Develop Database Extensions Using PGRX

This document explains how to develop database extensions using Rust and the PGRX framework. PGRX is a Rust framework for developing extensions for Apache Cloudberry, offering a safe and efficient development experience.

For the core features of PGRX, see PGRX Core Features.
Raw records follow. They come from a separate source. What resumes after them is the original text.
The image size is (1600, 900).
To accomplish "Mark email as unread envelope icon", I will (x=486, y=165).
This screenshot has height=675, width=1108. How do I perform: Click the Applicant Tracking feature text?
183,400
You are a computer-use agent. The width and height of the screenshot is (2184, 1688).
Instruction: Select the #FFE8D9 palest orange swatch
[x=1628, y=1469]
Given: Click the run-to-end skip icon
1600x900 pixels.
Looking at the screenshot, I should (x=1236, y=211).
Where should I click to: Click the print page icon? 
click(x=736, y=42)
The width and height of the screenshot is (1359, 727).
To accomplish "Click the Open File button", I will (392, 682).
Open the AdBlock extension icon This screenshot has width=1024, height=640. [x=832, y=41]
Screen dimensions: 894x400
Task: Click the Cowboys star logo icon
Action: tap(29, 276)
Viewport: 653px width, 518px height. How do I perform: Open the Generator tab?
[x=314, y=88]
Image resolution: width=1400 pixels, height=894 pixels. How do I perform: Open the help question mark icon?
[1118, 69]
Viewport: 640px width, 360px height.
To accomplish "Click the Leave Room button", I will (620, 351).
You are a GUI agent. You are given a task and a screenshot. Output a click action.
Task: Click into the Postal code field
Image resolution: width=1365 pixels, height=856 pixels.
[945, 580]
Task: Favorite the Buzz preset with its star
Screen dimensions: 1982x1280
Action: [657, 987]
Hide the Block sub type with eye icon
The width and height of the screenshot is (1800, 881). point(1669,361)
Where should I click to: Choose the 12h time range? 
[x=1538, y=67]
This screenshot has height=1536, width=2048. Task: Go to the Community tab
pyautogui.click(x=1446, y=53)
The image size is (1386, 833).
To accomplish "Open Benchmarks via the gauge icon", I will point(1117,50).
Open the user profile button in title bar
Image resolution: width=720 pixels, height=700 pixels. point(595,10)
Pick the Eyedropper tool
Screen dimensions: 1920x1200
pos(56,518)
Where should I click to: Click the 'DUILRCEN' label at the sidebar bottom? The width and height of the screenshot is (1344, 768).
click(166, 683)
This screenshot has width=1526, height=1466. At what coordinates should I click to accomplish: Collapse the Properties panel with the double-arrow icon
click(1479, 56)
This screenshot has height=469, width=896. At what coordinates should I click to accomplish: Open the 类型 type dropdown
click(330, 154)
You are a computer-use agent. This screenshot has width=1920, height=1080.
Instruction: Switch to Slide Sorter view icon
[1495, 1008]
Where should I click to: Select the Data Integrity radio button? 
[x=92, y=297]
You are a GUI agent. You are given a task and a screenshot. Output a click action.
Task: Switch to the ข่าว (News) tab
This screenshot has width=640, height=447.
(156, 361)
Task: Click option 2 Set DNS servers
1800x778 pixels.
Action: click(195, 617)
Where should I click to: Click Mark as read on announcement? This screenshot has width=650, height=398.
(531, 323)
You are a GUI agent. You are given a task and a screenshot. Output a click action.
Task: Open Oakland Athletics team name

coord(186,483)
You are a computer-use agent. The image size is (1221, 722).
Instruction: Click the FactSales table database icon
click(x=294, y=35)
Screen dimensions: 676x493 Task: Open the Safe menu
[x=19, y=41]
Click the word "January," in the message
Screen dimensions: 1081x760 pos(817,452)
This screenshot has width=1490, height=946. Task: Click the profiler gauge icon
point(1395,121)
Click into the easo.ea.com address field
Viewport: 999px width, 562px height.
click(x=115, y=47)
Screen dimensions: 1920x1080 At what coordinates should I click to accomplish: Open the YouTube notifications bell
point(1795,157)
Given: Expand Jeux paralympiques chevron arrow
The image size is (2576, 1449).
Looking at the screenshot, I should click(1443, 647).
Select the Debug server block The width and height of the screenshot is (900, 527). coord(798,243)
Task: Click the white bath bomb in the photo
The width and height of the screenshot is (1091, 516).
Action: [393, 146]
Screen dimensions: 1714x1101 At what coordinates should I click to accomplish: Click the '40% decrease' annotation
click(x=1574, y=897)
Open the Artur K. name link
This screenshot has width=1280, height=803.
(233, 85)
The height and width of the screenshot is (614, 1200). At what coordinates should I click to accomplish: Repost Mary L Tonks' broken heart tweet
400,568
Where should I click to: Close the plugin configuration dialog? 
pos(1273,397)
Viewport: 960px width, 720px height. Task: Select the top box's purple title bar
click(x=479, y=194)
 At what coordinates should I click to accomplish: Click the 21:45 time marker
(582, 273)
For notes of PGRX, see Considerations and Best Practices for PGRX.

Requirements for Development Environment

  • Make sure that your OS is one of Debian/Ubuntu and RHEL/CentOS.
  • Make sure that your Apache Cloudberry cluster is compiled from source code, not installed using RPM package.

Basic Software Environment

Required software:

  • Rust toolchain (rustc, cargo, and rustfmt) - install via https://rustup.rs
  • Git
  • libclang 11 or higher (for bindgen)
  • GCC 7 or higher

PostgreSQL Dependencies

Install required PostgreSQL dependencies for your OS:

For Debian/Ubuntu:

sudo apt-get install build-essential libreadline-dev zlib1g-dev flex bison \
libxml2-dev libxslt-dev libssl-dev libxml2-utils xsltproc ccache pkg-config

For RHEL/CentOS:

sudo yum install -y bison-devel readline-devel zlib-devel openssl-devel wget ccache
sudo yum groupinstall -y 'Development Tools'

After installing the dependencies, you can start developing extensions.

Quick Start for PGRX

This section introduces the process of quickly developing extensions using PGRX, including:

  • Setting up and installing PGRX
  • Creating extension
  • Installing and using extension

Set up and Install PGRX

note

PGRX is maintained by PgCentral Foundation, Inc., while we used here is one forked PGRX version with better compatibility within Cloudberry. It's contributed by the community members and customized for Cloudberry, but please note that it is not maintained as one official Cloudberry project.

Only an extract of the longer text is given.